**Problem to solve:** All of the entries below must be copied out exactly.

----- Records for this task -----

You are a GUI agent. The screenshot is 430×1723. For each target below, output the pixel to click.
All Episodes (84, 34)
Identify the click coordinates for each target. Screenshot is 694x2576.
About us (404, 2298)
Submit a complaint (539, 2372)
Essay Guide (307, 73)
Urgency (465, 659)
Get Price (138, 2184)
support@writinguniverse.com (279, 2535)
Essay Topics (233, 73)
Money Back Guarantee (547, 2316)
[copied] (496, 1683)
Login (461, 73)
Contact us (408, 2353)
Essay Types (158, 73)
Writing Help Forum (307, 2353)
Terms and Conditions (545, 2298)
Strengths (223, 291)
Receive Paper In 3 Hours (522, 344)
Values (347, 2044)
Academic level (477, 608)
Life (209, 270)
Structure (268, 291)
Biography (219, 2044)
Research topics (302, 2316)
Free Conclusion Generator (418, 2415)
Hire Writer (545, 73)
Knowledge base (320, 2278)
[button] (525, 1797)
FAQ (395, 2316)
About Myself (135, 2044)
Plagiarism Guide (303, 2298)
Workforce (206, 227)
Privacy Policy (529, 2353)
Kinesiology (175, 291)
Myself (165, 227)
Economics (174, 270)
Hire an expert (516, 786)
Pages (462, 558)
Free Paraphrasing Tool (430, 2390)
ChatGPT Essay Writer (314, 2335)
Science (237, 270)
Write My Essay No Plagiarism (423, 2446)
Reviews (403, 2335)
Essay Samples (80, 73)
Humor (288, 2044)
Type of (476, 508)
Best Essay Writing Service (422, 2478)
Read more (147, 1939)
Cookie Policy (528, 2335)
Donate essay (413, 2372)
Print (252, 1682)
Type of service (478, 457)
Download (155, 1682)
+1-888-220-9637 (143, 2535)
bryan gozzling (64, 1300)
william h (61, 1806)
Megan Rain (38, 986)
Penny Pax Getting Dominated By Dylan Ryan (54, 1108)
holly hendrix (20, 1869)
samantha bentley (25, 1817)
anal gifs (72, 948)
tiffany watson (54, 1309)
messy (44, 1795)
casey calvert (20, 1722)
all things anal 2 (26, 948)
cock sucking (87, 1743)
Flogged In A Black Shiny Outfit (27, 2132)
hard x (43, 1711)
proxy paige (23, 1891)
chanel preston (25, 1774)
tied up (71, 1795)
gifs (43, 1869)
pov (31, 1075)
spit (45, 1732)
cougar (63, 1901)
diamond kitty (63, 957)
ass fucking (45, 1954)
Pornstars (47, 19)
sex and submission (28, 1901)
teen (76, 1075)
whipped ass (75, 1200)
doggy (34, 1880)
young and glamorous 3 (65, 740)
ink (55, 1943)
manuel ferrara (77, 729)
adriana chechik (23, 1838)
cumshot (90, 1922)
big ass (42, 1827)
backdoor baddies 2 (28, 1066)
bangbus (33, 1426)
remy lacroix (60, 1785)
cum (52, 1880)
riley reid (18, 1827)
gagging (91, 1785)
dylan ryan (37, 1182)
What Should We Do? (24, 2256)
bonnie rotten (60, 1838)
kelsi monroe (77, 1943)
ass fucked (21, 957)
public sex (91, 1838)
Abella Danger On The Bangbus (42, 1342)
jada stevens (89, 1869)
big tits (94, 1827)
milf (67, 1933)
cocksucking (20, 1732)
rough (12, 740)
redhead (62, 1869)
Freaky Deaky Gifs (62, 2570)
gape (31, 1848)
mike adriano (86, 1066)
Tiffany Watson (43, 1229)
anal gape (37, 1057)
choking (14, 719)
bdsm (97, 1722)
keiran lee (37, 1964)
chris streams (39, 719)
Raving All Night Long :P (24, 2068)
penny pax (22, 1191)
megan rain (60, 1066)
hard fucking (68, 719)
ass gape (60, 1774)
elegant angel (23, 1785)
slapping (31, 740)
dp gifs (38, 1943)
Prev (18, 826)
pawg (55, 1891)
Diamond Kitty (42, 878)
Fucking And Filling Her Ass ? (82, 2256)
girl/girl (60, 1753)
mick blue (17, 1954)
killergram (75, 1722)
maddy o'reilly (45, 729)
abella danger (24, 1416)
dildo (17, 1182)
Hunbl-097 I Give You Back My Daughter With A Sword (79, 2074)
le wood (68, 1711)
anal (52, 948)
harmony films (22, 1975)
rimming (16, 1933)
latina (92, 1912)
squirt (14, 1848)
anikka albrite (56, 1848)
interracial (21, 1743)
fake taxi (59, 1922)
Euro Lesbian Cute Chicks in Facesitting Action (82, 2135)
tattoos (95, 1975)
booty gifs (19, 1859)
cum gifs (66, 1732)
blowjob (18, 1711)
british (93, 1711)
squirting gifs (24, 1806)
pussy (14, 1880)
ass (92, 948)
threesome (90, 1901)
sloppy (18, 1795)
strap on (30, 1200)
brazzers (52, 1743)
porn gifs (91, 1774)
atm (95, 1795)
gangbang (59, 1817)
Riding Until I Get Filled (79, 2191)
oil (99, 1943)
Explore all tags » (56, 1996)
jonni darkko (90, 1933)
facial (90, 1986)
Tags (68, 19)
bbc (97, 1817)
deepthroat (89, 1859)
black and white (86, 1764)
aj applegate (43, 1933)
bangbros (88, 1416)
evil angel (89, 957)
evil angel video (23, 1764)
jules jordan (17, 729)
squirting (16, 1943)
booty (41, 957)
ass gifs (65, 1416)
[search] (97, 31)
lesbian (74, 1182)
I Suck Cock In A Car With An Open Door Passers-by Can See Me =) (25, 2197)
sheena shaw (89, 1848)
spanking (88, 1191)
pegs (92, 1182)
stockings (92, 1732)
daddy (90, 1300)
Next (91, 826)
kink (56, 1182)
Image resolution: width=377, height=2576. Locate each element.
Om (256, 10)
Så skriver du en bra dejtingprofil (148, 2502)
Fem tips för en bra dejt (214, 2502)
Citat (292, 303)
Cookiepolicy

-----

**Task output:**
You are a GUI agent. The screenshot is 430×1723. For each target below, output the pixel to click.
All Episodes (84, 34)
Identify the click coordinates for each target. Screenshot is 694x2576.
About us (404, 2298)
Submit a complaint (539, 2372)
Essay Guide (307, 73)
Urgency (465, 659)
Get Price (138, 2184)
support@writinguniverse.com (279, 2535)
Essay Topics (233, 73)
Money Back Guarantee (547, 2316)
[copied] (496, 1683)
Login (461, 73)
Contact us (408, 2353)
Essay Types (158, 73)
Writing Help Forum (307, 2353)
Terms and Conditions (545, 2298)
Strengths (223, 291)
Receive Paper In 3 Hours (522, 344)
Values (347, 2044)
Academic level (477, 608)
Life (209, 270)
Structure (268, 291)
Biography (219, 2044)
Research topics (302, 2316)
Free Conclusion Generator (418, 2415)
Hire Writer (545, 73)
Knowledge base (320, 2278)
[button] (525, 1797)
FAQ (395, 2316)
About Myself (135, 2044)
Plagiarism Guide (303, 2298)
Workforce (206, 227)
Privacy Policy (529, 2353)
Kinesiology (175, 291)
Myself (165, 227)
Economics (174, 270)
Hire an expert (516, 786)
Pages (462, 558)
Free Paraphrasing Tool (430, 2390)
ChatGPT Essay Writer (314, 2335)
Science (237, 270)
Write My Essay No Plagiarism (423, 2446)
Reviews (403, 2335)
Essay Samples (80, 73)
Humor (288, 2044)
Type of (476, 508)
Best Essay Writing Service (422, 2478)
Read more (147, 1939)
Cookie Policy (528, 2335)
Donate essay (413, 2372)
Print (252, 1682)
Type of service (478, 457)
Download (155, 1682)
+1-888-220-9637 (143, 2535)
bryan gozzling (64, 1300)
william h (61, 1806)
Megan Rain (38, 986)
Penny Pax Getting Dominated By Dylan Ryan (54, 1108)
holly hendrix (20, 1869)
samantha bentley (25, 1817)
anal gifs (72, 948)
tiffany watson (54, 1309)
messy (44, 1795)
casey calvert (20, 1722)
all things anal 2 (26, 948)
cock sucking (87, 1743)
Flogged In A Black Shiny Outfit (27, 2132)
hard x (43, 1711)
proxy paige (23, 1891)
chanel preston (25, 1774)
tied up (71, 1795)
gifs (43, 1869)
pov (31, 1075)
spit (45, 1732)
cougar (63, 1901)
diamond kitty (63, 957)
ass fucking (45, 1954)
Pornstars (47, 19)
sex and submission (28, 1901)
teen (76, 1075)
whipped ass (75, 1200)
doggy (34, 1880)
young and glamorous 3 (65, 740)
ink (55, 1943)
manuel ferrara (77, 729)
adriana chechik (23, 1838)
cumshot (90, 1922)
big ass (42, 1827)
backdoor baddies 2 (28, 1066)
bangbus (33, 1426)
remy lacroix (60, 1785)
cum (52, 1880)
riley reid (18, 1827)
gagging (91, 1785)
dylan ryan (37, 1182)
What Should We Do? (24, 2256)
bonnie rotten (60, 1838)
kelsi monroe (77, 1943)
ass fucked (21, 957)
public sex (91, 1838)
Abella Danger On The Bangbus (42, 1342)
jada stevens (89, 1869)
big tits (94, 1827)
milf (67, 1933)
cocksucking (20, 1732)
rough (12, 740)
redhead (62, 1869)
Freaky Deaky Gifs (62, 2570)
gape (31, 1848)
mike adriano (86, 1066)
Tiffany Watson (43, 1229)
anal gape (37, 1057)
choking (14, 719)
bdsm (97, 1722)
keiran lee (37, 1964)
chris streams (39, 719)
Raving All Night Long :P (24, 2068)
penny pax (22, 1191)
megan rain (60, 1066)
hard fucking (68, 719)
ass gape (60, 1774)
elegant angel (23, 1785)
slapping (31, 740)
dp gifs (38, 1943)
Prev (18, 826)
pawg (55, 1891)
Diamond Kitty (42, 878)
Fucking And Filling Her Ass ? (82, 2256)
girl/girl (60, 1753)
mick blue (17, 1954)
killergram (75, 1722)
maddy o'reilly (45, 729)
abella danger (24, 1416)
dildo (17, 1182)
Hunbl-097 I Give You Back My Daughter With A Sword (79, 2074)
le wood (68, 1711)
anal (52, 948)
harmony films (22, 1975)
rimming (16, 1933)
latina (92, 1912)
squirt (14, 1848)
anikka albrite (56, 1848)
interracial (21, 1743)
fake taxi (59, 1922)
Euro Lesbian Cute Chicks in Facesitting Action (82, 2135)
tattoos (95, 1975)
booty gifs (19, 1859)
cum gifs (66, 1732)
blowjob (18, 1711)
british (93, 1711)
squirting gifs (24, 1806)
pussy (14, 1880)
ass (92, 948)
threesome (90, 1901)
sloppy (18, 1795)
strap on (30, 1200)
brazzers (52, 1743)
porn gifs (91, 1774)
atm (95, 1795)
gangbang (59, 1817)
Riding Until I Get Filled (79, 2191)
oil (99, 1943)
Explore all tags » (56, 1996)
jonni darkko (90, 1933)
facial (90, 1986)
Tags (68, 19)
bbc (97, 1817)
deepthroat (89, 1859)
black and white (86, 1764)
aj applegate (43, 1933)
bangbros (88, 1416)
evil angel (89, 957)
evil angel video (23, 1764)
jules jordan (17, 729)
squirting (16, 1943)
booty (41, 957)
ass gifs (65, 1416)
[search] (97, 31)
lesbian (74, 1182)
I Suck Cock In A Car With An Open Door Passers-by Can See Me =) (25, 2197)
sheena shaw (89, 1848)
spanking (88, 1191)
pegs (92, 1182)
stockings (92, 1732)
daddy (90, 1300)
Next (91, 826)
kink (56, 1182)
Image resolution: width=377, height=2576. Locate each element.
Om (256, 10)
Så skriver du en bra dejtingprofil (148, 2502)
Fem tips för en bra dejt (214, 2502)
Citat (292, 303)
Cookiepolicy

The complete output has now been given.